* [AIM OF THE TASK]:
Copy the rows below word for word, keeping every line as it appears.

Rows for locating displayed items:
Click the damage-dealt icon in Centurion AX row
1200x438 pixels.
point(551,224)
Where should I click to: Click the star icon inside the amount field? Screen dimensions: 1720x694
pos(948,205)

* [ANSWER FOR THIS EXERCISE]:
Click the damage-dealt icon in Centurion AX row
1200x438 pixels.
point(551,224)
Where should I click to: Click the star icon inside the amount field? Screen dimensions: 1720x694
pos(948,205)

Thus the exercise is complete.